Consider these facts: farmed poultry accounts for 70% of all birds on the planet. The situation is similar for mammals with 60% of them worldwide being livestock, mostly cattle and pigs.
And it’s not as if people are slowing down in their efforts to turn wild animals into mass-produced ingredients for their plates. Among the latest species that are beginning to be farmed wholesale are octopuses.
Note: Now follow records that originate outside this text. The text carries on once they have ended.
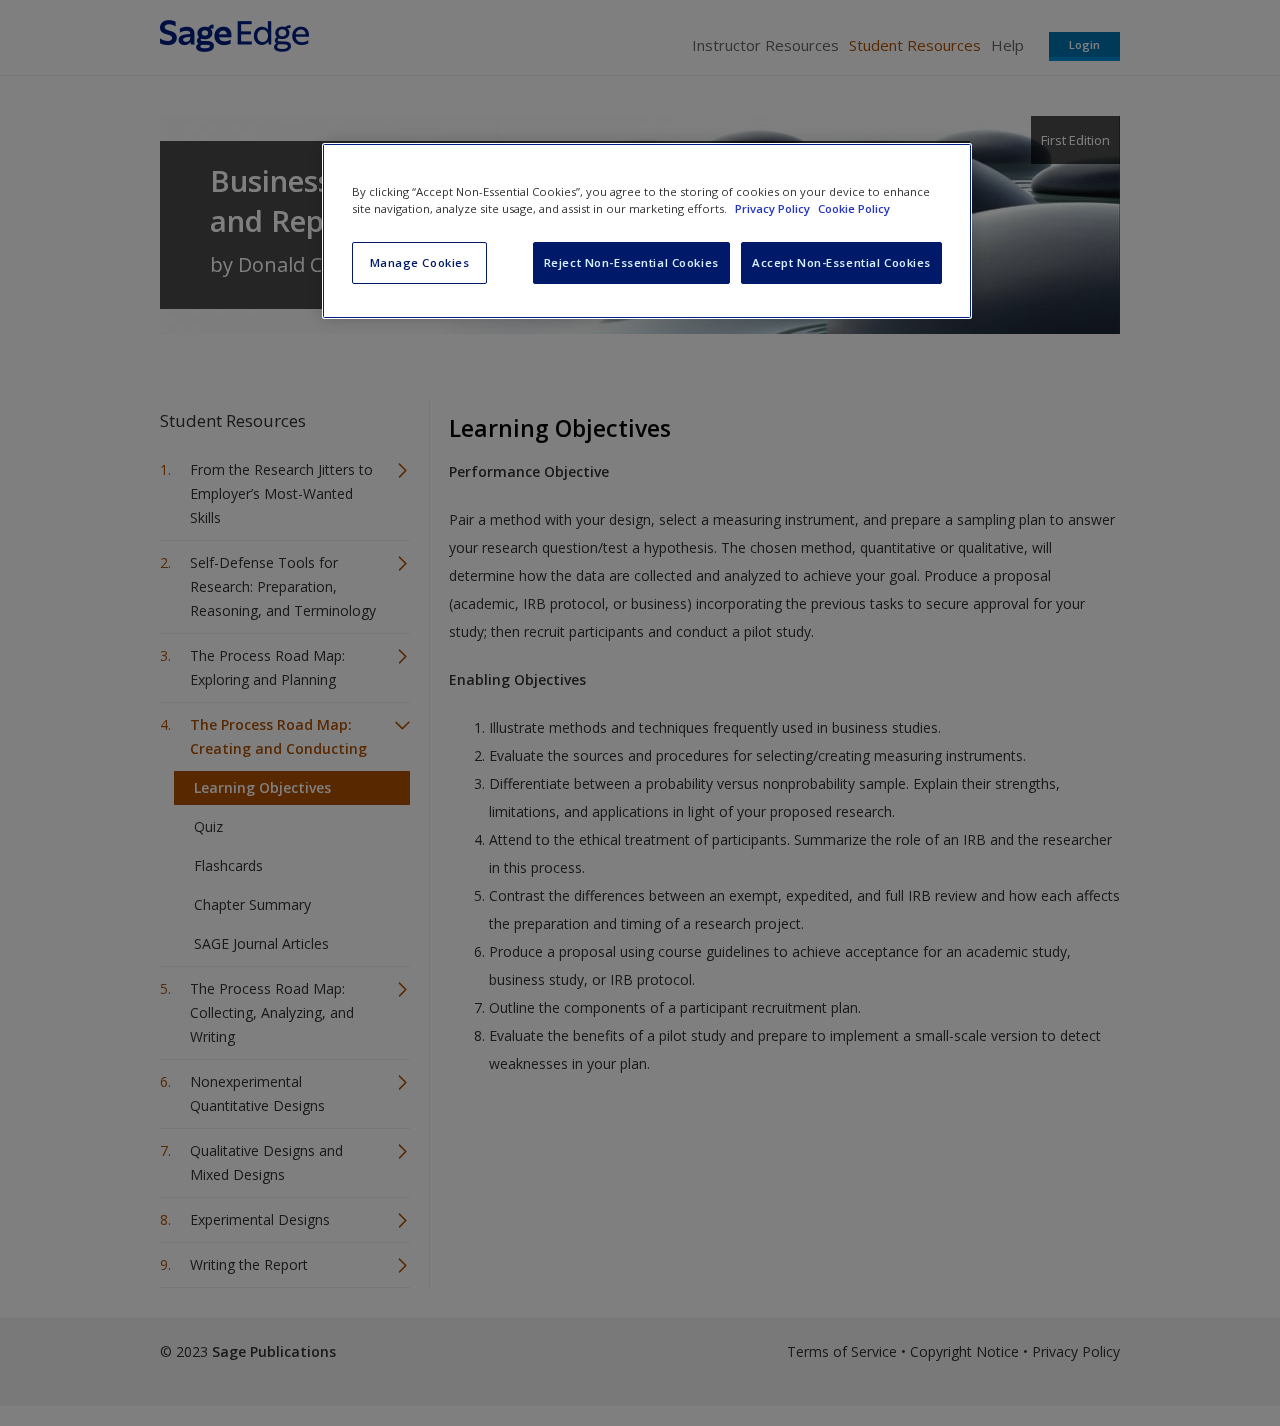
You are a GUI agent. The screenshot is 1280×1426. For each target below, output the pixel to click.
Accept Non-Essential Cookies (841, 262)
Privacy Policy (774, 208)
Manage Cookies (420, 262)
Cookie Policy (854, 208)
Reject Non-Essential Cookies (631, 262)
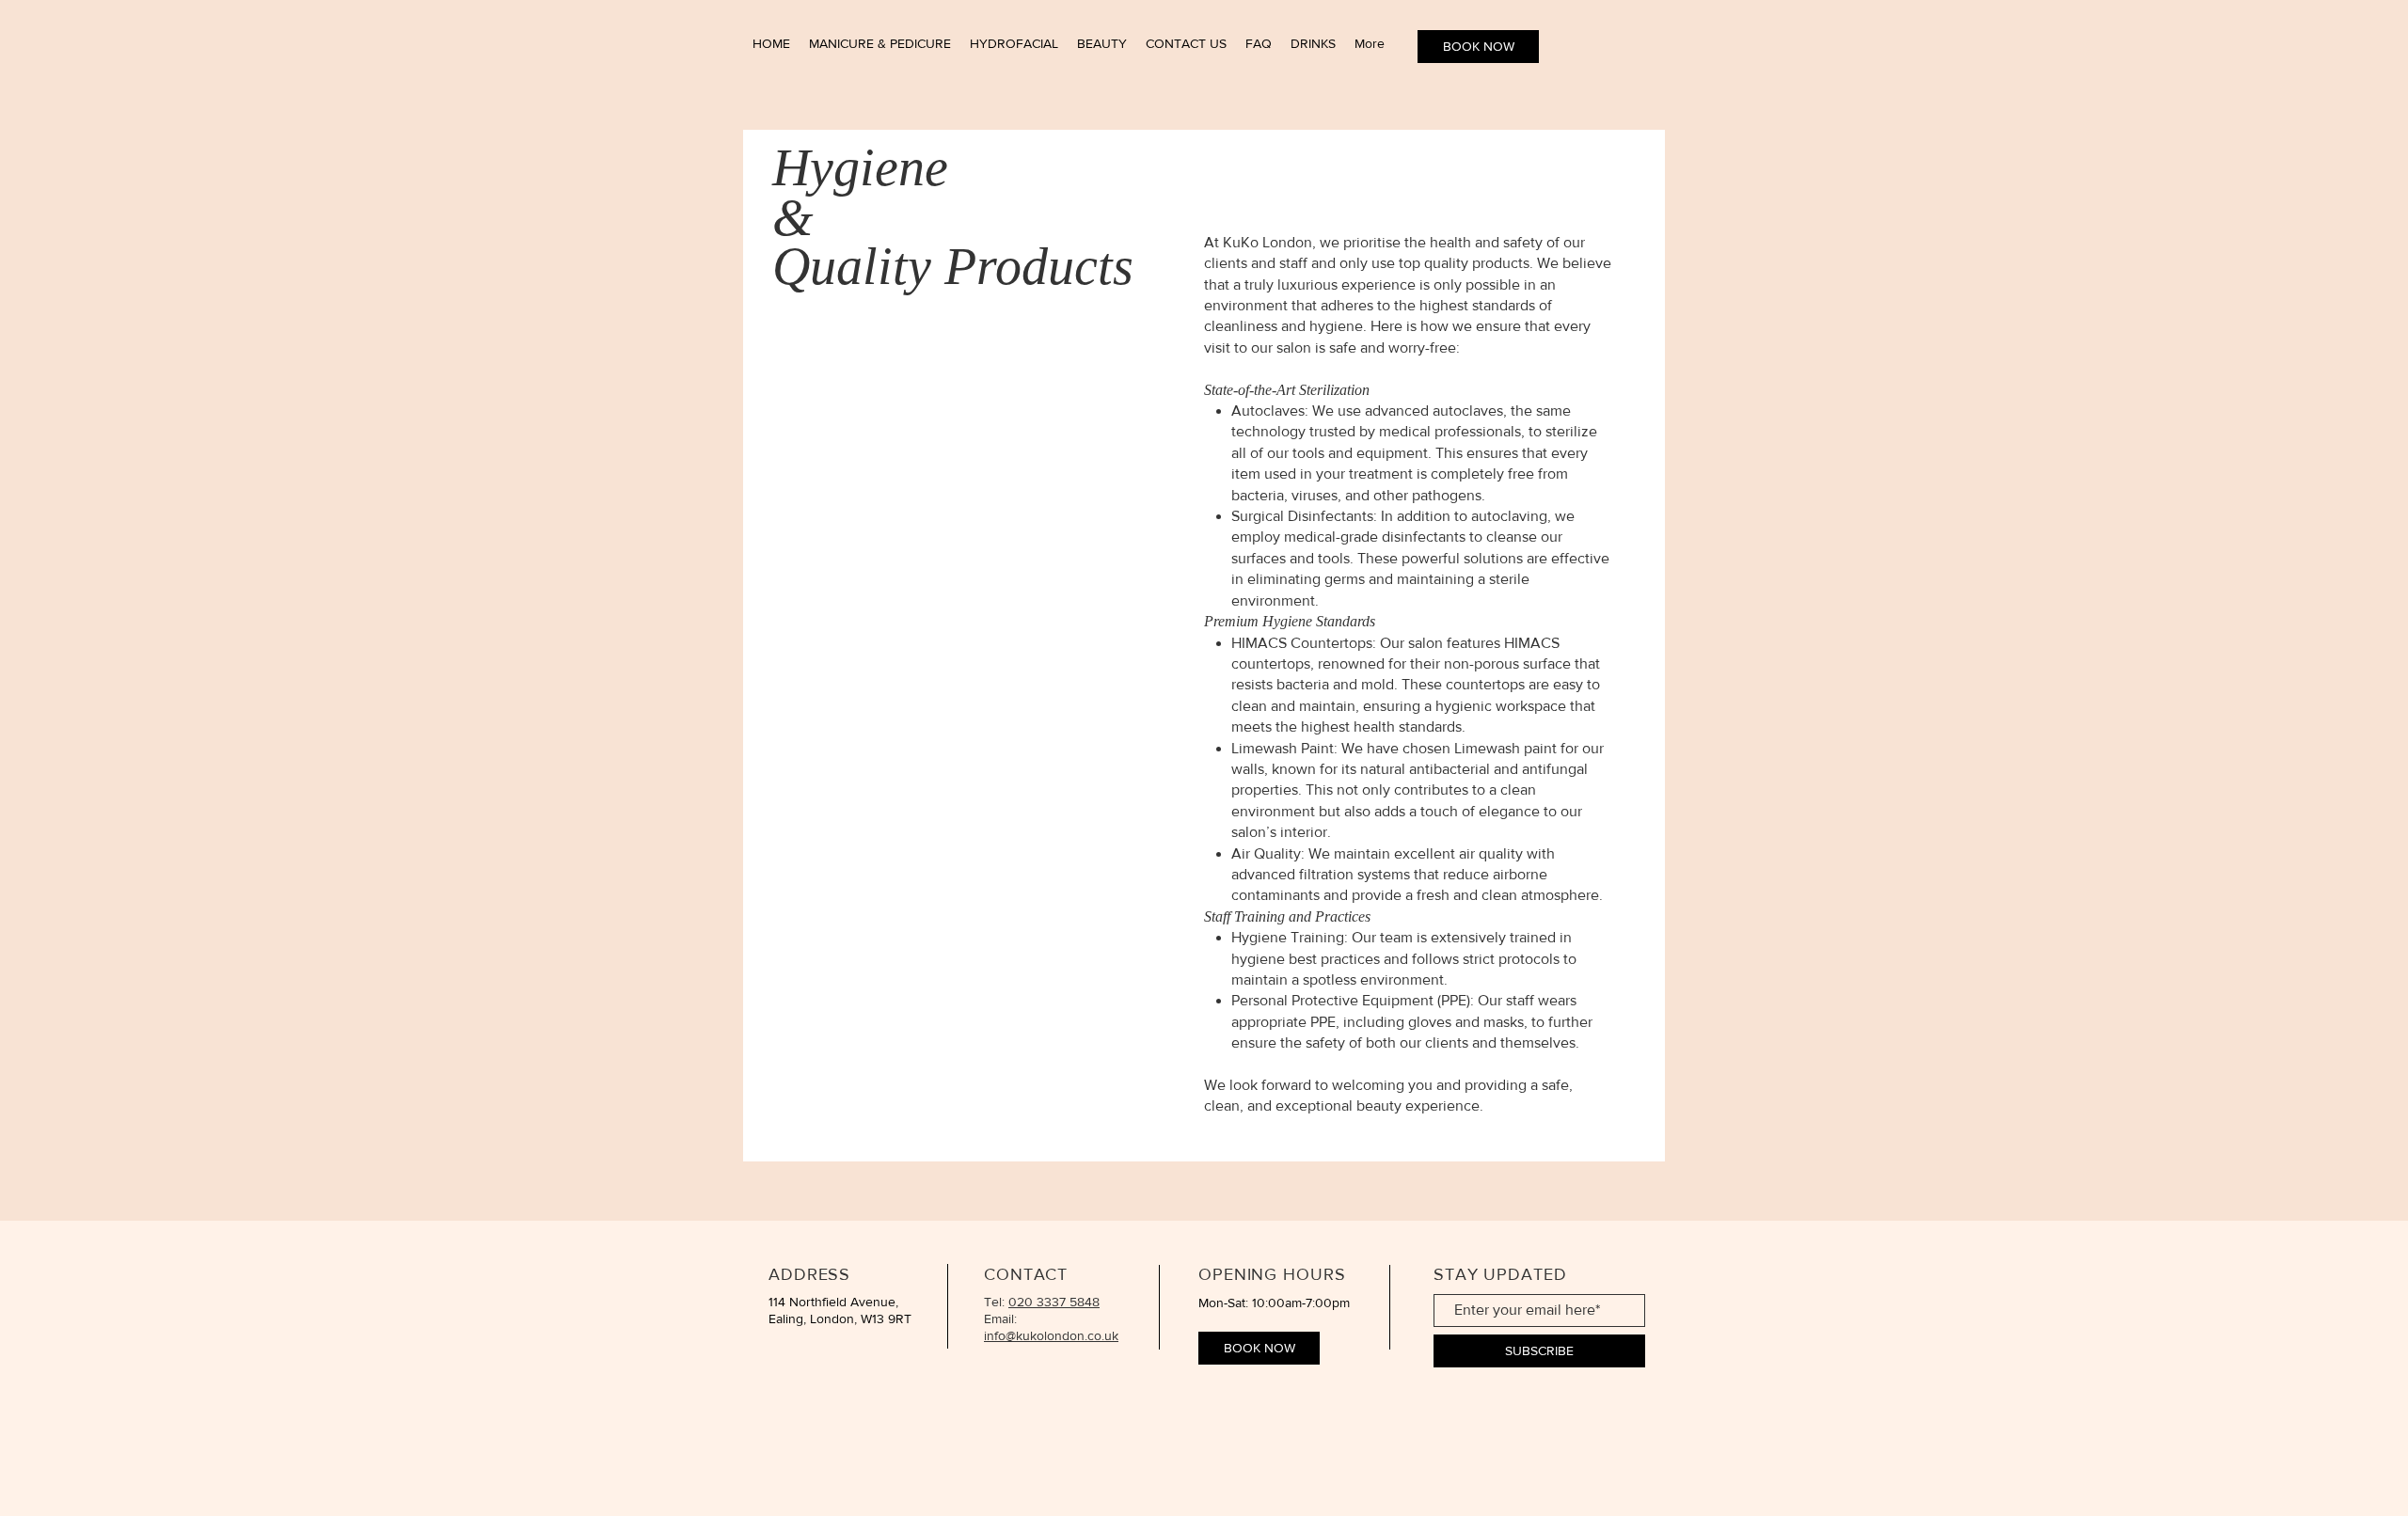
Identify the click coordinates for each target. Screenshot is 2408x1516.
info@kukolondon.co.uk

They are considered to be delicacies in many countries.
Yet farming octopuses isn’t just bad for the animals themselves; it’s also bad for the environment.
So says a team of scientists who are making a case against farming octopuses. “As global demand for octopus grows, especially in affluent markets, so have efforts to farm them,” they write. “We believe that octopuses are particularly ill-suited to a life in captivity and mass-production, for reasons both ethical and ecological.”
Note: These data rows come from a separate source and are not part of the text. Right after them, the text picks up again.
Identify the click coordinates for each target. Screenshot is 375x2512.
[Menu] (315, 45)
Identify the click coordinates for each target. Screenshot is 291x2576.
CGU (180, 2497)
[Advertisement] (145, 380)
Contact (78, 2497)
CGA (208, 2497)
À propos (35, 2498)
Keeping these highly intelligent mollusks in factory-farm settings is a form of animal cruelty, the researchers say. “Beyond their basic biological health and safety, octopuses are likely to want high levels of cognitive stimulation, as well as opportunities to explore, manipulate, and control their environment,” they observe. “Intensive farm systems are inevitably hostile to these attributes.”
Farming them also comes with severe ecological impacts. These impacts include nitrogen and phosphorus pollution from waste; contamination from fertilizers, algaecides, herbicides, and disinfectants; and the spread of diseases to wild marine creatures.
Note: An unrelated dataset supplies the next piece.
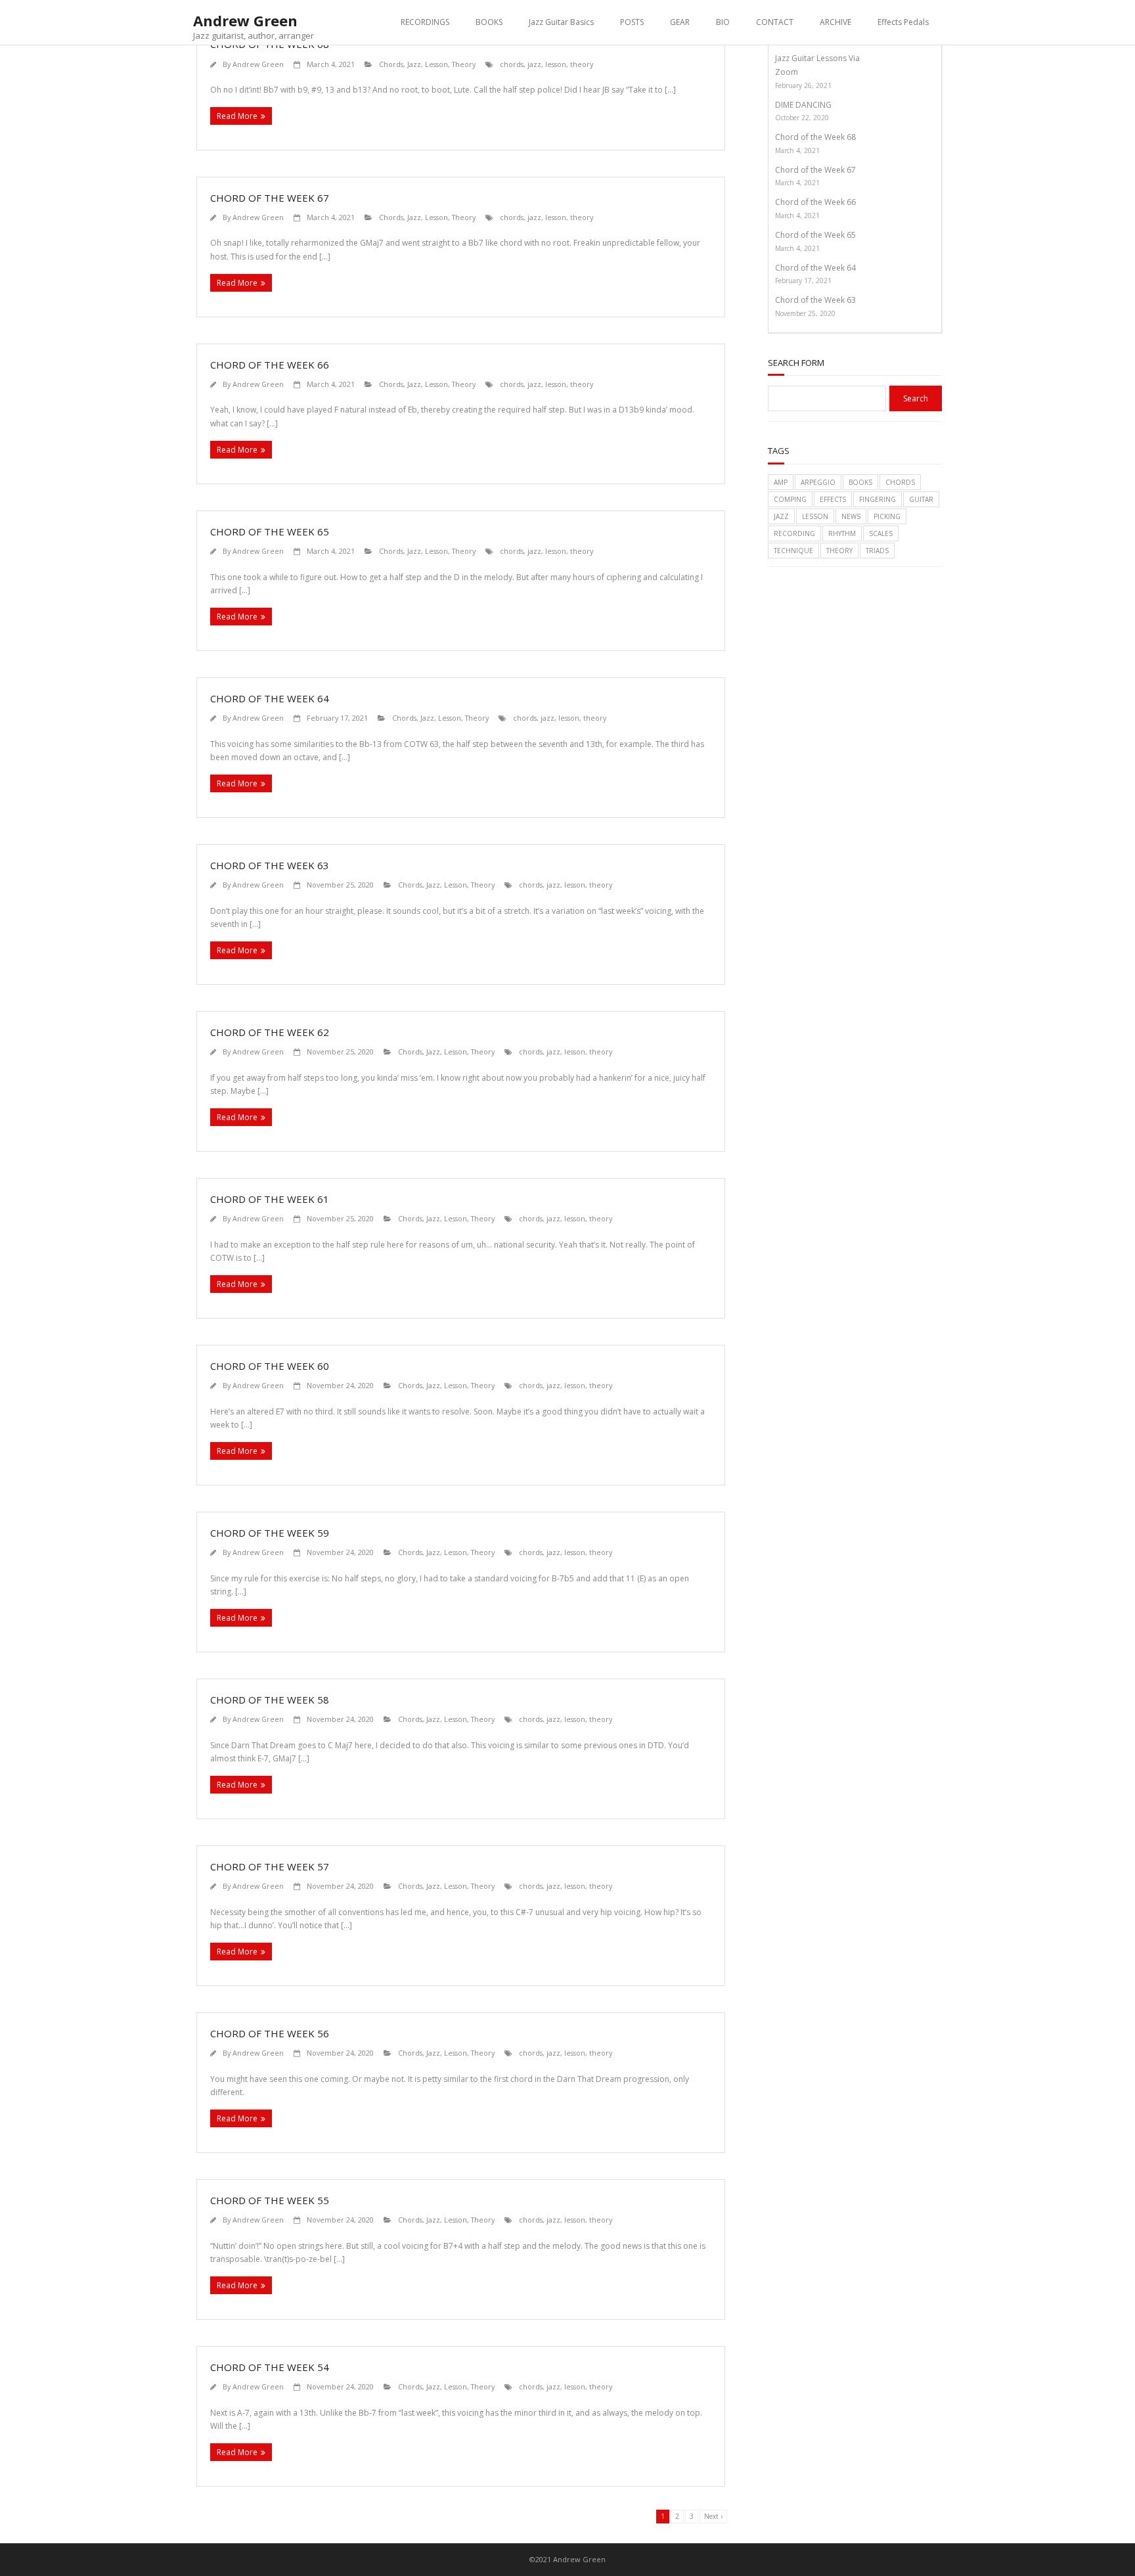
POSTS (632, 22)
In addition, octopuses are carnivores, which means they need plenty of fish. That could further deplete already declining fish stocks. “Feeding most farmed aquatic animals puts additional pressure on wild fish and invertebrates for fishmeal,” the scientists explain. “Around one-third of the global fish catch is turned into feed for other animals, roughly half of which goes to aquaculture,” they add. “Many fishmeal fisheries are subject to overfishing and are declining.”
In other words, there are no good reasons for farming octopuses beyond one: that many people like to dine on them. But that reason isn’t nearly good enough. “We can see no reason why, in the 21st century, a sophisticated, complex animal should become the source of mass-produced food,” stresses Prof. Jennifer Jacquet of New York University, one of the scientists who have issued a plea for octopus farming to be discontinued.
“Octopuses eat fish and shellfish, and supplying enough to feed large numbers of them puts further pressure on the food chain. It is unsustainable,” she explains. “Octopus factory farming is ethically and ecologically unjustified.”